--- The data ---
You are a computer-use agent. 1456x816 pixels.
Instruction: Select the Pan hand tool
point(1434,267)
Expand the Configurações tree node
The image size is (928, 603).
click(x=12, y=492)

--- Problem requirements ---
Write out the data a second time, exactly the same.

--- Exercise result ---
You are a computer-use agent. 1456x816 pixels.
Instruction: Select the Pan hand tool
point(1434,267)
Expand the Configurações tree node
The image size is (928, 603).
click(x=12, y=492)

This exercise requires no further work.